Agotados los adjetivos, resulta cada vez más difícil (y fútil) prentender parafrasear las interpretaciones de este pianista atemporal. Por intentarlo que no quede. Las quince variaciones y fuga op.35 de Ludwig van Beethoven abrieron su 24ª participación en el el Ciclo Grandes Intérpretes de la Fundación Scherzo, acaecido el pasado 28 de febrero en el Auditorio Nacional de Madrid. Más conocidas como ‘Variaciones Heroica’, por el motivo alusivo a la sinfonía homónima, tienen parcialmente un carácter exhibitorio innegable. Pero la exhibición, ni en Beethoven ni en Sokolov, es gratuita ni finalista.
El solista peterburgués engarzó las variaciones como si de un continuum se tratara, como si fuera la Kresleriana de la segunda parte, enlazándolas con la mayor naturalidad a pesar del carácter contrastado de algunas de sus secciones. El rico fraseo del pianista ruso resulta a menudo de inestimable pedagogía, guiando al oyente en su escucha (es entonces cuando el cruce de manos cobra su pleno sentido, cuando lógica músical y ornamentación, lejos de autoexcluirse, se buscan y se completan). Al mismo tiempo propone nuevas vías en paredes cien veces escaladas. En repertorios explorados hasta la saciedad, Sokolov descubre filones que pasaron desapercibidos a otros grandes, ¿quién sabe si a los propios compositores? Todo cobra lógica y, por descontado, expresión. Hasta la 13ª, antepenúltima variación, en la que el solista llevó al paroxismo, rayano en lo istriónico, la obsesión temática. Como si el intérprete enajenado hubiera resuelto acribillar a base de persistentes metálicos acordes el tema de partida hasta gastarlo. A partir de la variación XIV Beethoven se aboca a la recta final y Sokolov, el asceta del piano, entra en trance y con él buena parte del Auditorio.

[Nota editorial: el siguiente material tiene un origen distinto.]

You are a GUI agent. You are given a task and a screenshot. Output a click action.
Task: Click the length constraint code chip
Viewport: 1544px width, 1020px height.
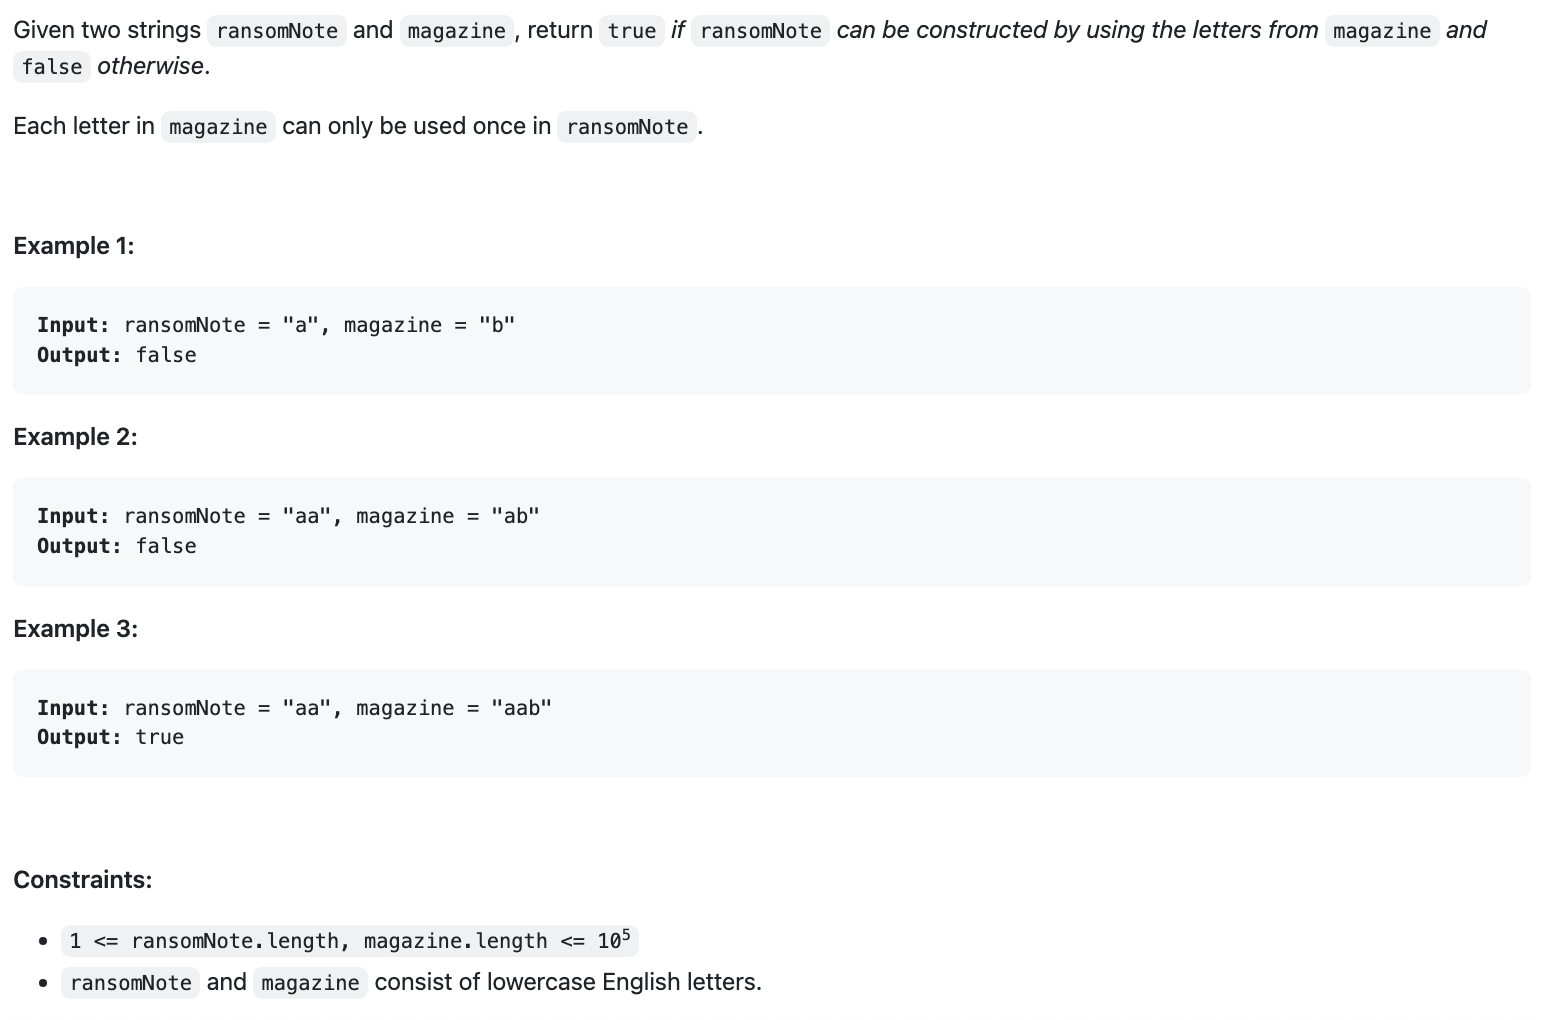coord(349,941)
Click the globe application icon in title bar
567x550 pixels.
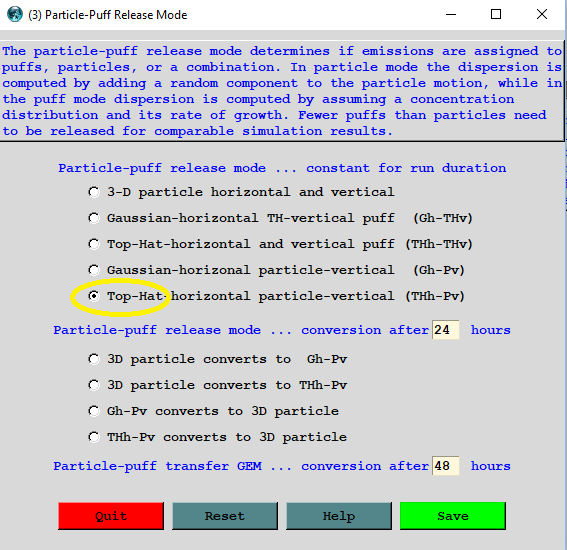coord(15,14)
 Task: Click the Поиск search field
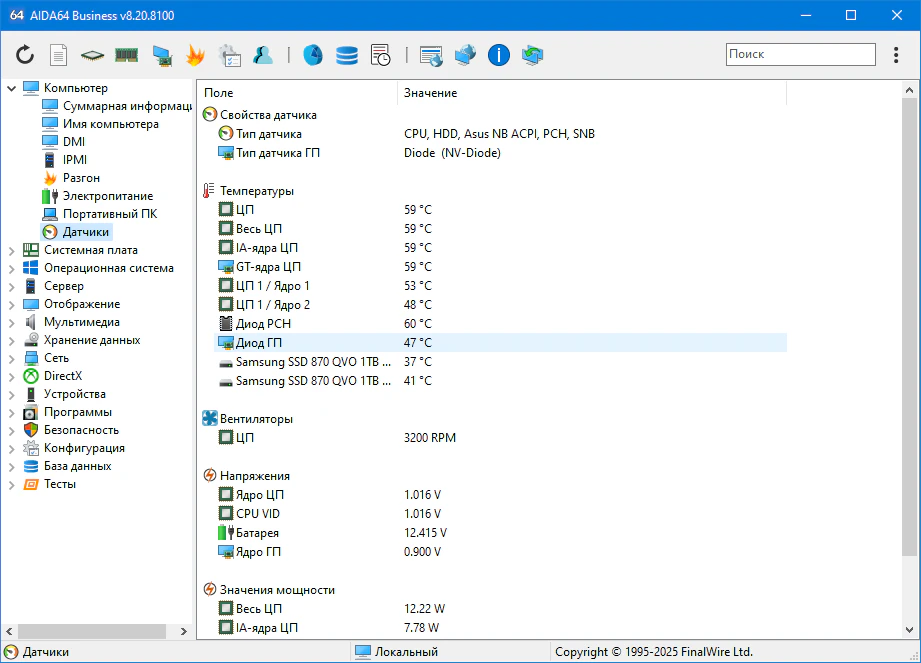[800, 55]
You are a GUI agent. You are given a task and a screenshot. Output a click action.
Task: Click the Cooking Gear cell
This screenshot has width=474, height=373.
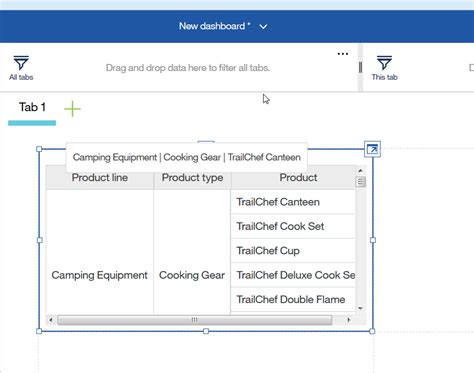pos(192,275)
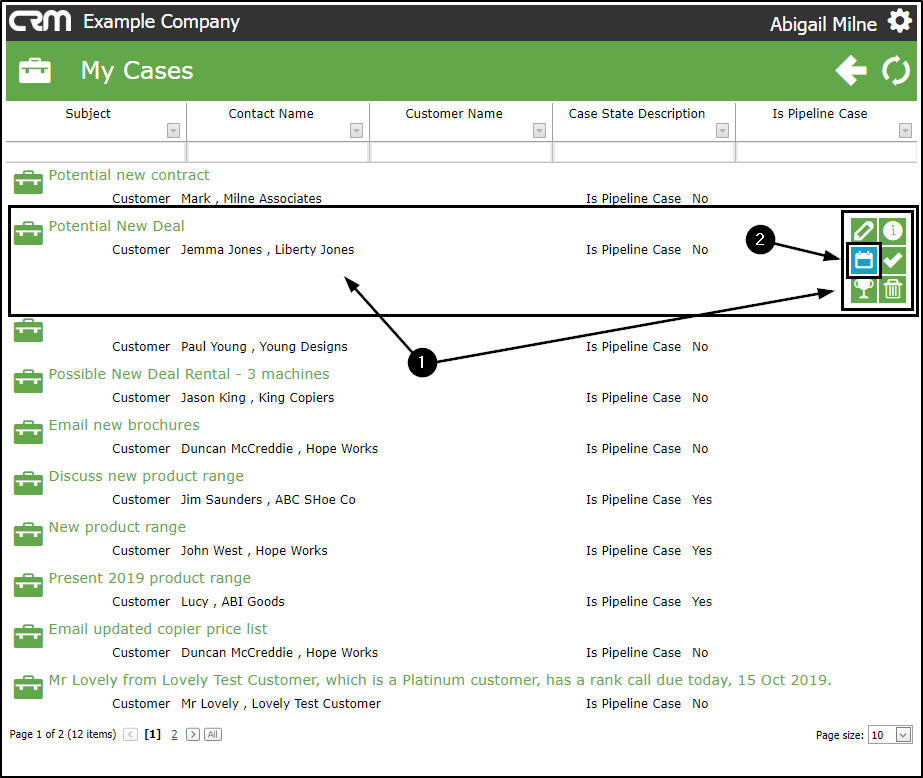Expand the Is Pipeline Case filter dropdown
Viewport: 923px width, 778px height.
905,131
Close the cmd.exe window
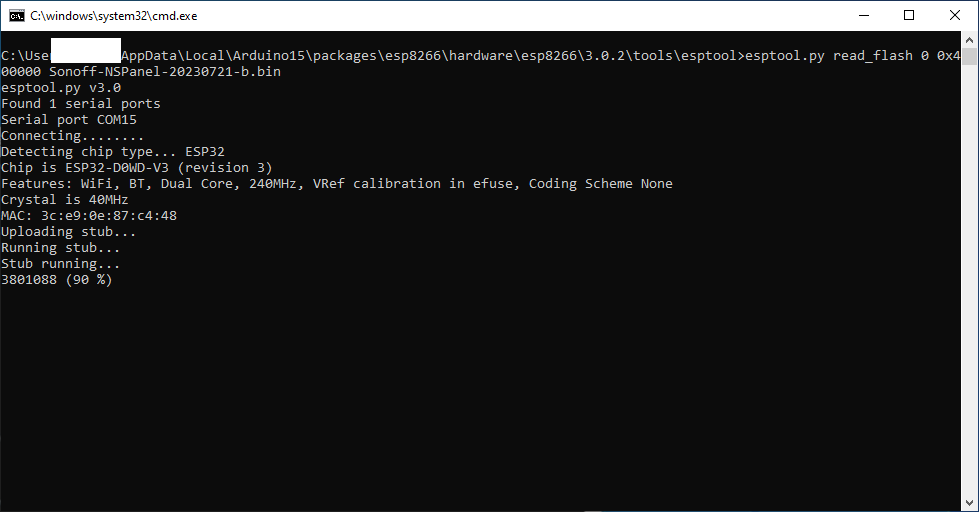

Si la primera parte la encabezaban las Variaciones Heroica coparon la segunda los ‘Desvaríos’ Kreisler, entre medias sonaron los inefables Tres intermezzi op.117 de Johannes Brahms.
Fantasía para piano, fue el sobretítulo elegido Robert Schumann para conferir más misterio si cabe a su enigmática Kresleriana op.16. Les remitimos ante todo al programa del concierto. Nada de lo que aquí se diga igualará ni mejorará las exquisitas y exhaustivas notas al programa de Rafael Ortega Basagoiti. Si en las Variaciones Sokolov articuló una cierta lógica unitaria, en las ocho secciones que configuran la Kresleriana trató de contravenirla. Y es que la alternancia de arrebato enardecido y reposo contemplativo, característica de dicha obra, no responde tanto a una lógica causa-efecto como a la naturaleza bipolar del mentado Kreisler, que no le era, dicho sea de paso, nada desconocida al compositor renano.
Sokolov pasa del aufgeregt (agitado) al langsam (lento) sin alegar motivo aparente, acentuando antes el pronto repentino del compositor, que ora se ensimisma súbitamente ora entra en efervescencia. No hay tránsito, no hay medias tintas. Muy parco en el pedal como si quisiera deliberadamente evitar cualquier conato de lágrima fácil o efectismo, ya sea en el arranque del número 2 (sehr innig) o la segunda sección del número 5 (sehr lebhaft). Es este último uno de los compases más desgarradores que esconde la obra, aunando exaltación y desolación en la misma frase. Aquí Sokolov no concedió ni más músculo ni más pedal del necesario, confiando ciegamente en la partitura, sin ánimo de inflamar o acusar el pathos más de la cuenta.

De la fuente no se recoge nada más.